From Khilafat to Gujarat

The Gujarat violence following the Godhra massacre is eerily like a mirror image of the Moplah Rebellion: then it was the Muslim Moplahs who rebelled, while in Gujarat it was the Hindus from all segments of society. But the causes were different. The Muslims Moplahs were rebelling in the cause of a foreign theocratic symbol—the defunct Caliphate—while the Hindus of Gujarat were reacting to an assault on a deeply held national symbol, their devotion to Rama. This is neither theocratic nor anti-national, though the secularist intellectuals and the media have spared no efforts to portray it as such by reversing the truth. More significantly, the continuing course of minority appeasement has led to a stage when the Hindus no longer believe that the Constitution and the courts can protect them. Many now feel that the government will not protect them, and they must rise up to protect their own interests.

This is the real significance of Godhra: the disenfranchised majority community is rejecting national institutions like the Constitution and the courts as pandering to anti-national forces. The suspicions in the minds of the Hindus seem confirmed by the fact that each amendment of the Constitution and several religious laws passed—as in the Shah Bano case—as well as several court rulings appear to be taking the country further away from them and further down the road of appeasement. And all this is supposedly needed to safeguard secularism. And now the Hindus are saying—enough is enough.

Secularism: shattered illusions

The reaction to Godhra has shattered several illusions, notably the belief that Hindu tolerance and patience can be taken for granted, while Muslim sensibilities have to be handled with care. (This is the central principal of dhimmitva followed by Indian intellectuals and the media.) The folly of this belief was exposed in the Babri Masjid demolition in 1992, but the secularists were not willing to learn the lesson. Actually the late K.M. Munshi warned against it more than fifty years ago. In a letter he wrote to the then Prime Minister Jawaharlal Nehru, Munshi observed:

“In its (i.e., secularism’s) name, politicians again adopt a strange attitude which, while it condones the susceptibilities, religious and social of the minorities, it is too ready to brand similar susceptibilities in the majority community as communalistic and reactionary. How secularism sometimes becomes allergic to Hinduism will be apparent from certain episodes relating to the reconstruction of the Somnath Temple. …These unfortunate postures have been creating a sense of frustration in the majority community. If, however, the misuse of the term ‘secularism’ continues, …if every time there is an inter-community conflict, the majority is blamed regardless of the merits of the question, the springs of traditional tolerance will dry up. …While the majority exercises patience and tolerance, the minorities should adjust themselves to the majority. Otherwise the future is uncertain and an explosion cannot be avoided.”
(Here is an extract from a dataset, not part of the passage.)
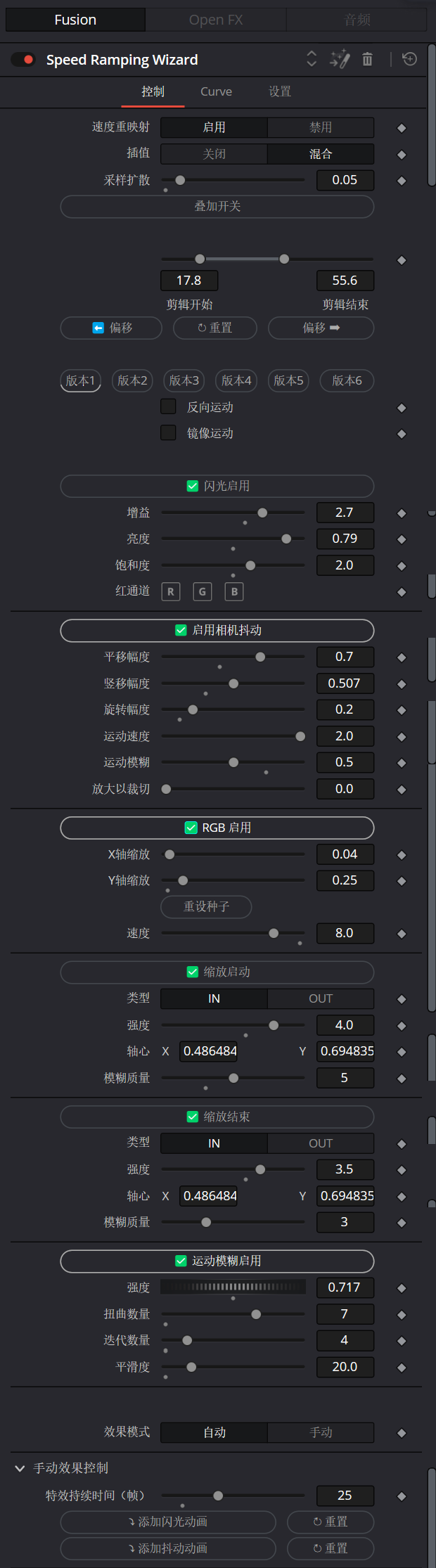The image size is (436, 1568).
Task: Reset effect with the circular arrow icon
Action: (x=410, y=59)

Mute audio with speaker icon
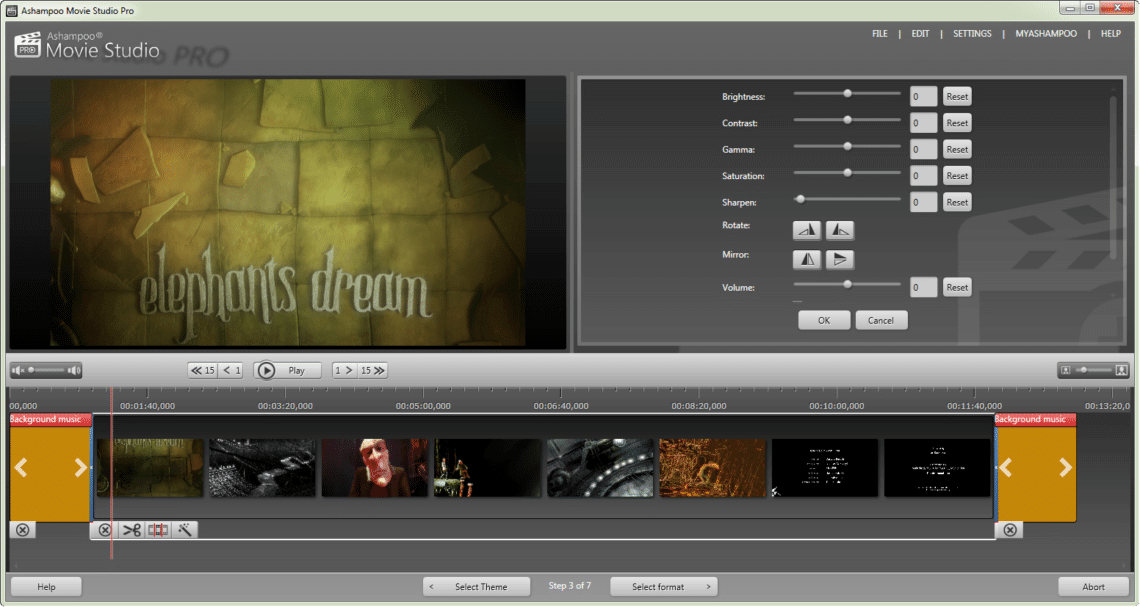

            This has now come to pass. Another shattered illusion is the idea of the class conflict that is implicit in the Indian intelligentsia. Both academics and non-academics have long proclaimed that the lower castes and the tribals together with the Muslims are in a perpetual state of struggle against the ‘Brahminical’ oppression by upper caste Hindus. The Gujarat riots have shown the opposite to be true. The most violent reaction against the Muslims came from the dalits, the depressed classes and the tribals. It appears the worst oppressors of these people were not the caste Hindus, but Muslim moneylenders and contractors, who in many instances did not scruple to take advantage of the vulnerability of the women belonging to these classes. The backlash to Godhra has come mainly from these people, in rural and tribal areas.

            In spite of this catastrophic failure, there are no indications of the secularists coming out of their self-made web of delusions. This is not surprising, for intellectuals rarely re-examine the foundations of their belief and convert. As Max Planck, one of the founders of Quantum Physics observed in 1936:

            “An important scientific innovation rarely makes its way by gradually winning over and converting its opponents: it rarely happens that Saul becomes Paul. What does happen is that its opponents gradually die out and that the growing generation is familiarized with the idea from the beginning.”

             This will be the fate also of the secularists and their ideology: both will become irrelevant and extinct through the passage of time, and the succeeding generations will grasp the lessons of their failure right from the start. In the meantime, in the few years of active life still left for them, the secularists are likely to cause considerable damage to society. The Hindus today are in an enraged state, feeling that they have been disenfranchised in their own country while the groups that have openly expressed their hostility to their homeland have been continually appeased with nothing to show in return. At a time like this, what is needed is a healing touch, not more abuse heaped on the Hindus and their beliefs, adding fuel to the fire. But this is precisely what the secularists are engaged in: their concern now is not society but salvaging their own shattered reputations. They are engaged in a massive face-saving campaign in which truth has no place and logic has given way to sophistry. It will get them nowhere, for they cannot fool everyone forever and they will sink deeper into self-deception.

The greatest mistake that any minority group can make is to place their trust in these defeated souls. A drowning man doesn’t save others— he will only take others down with him. This is what is likely to happen to those who are taken in by their bluff, “sound and fury signifying nothing,” as Shakespeare put it.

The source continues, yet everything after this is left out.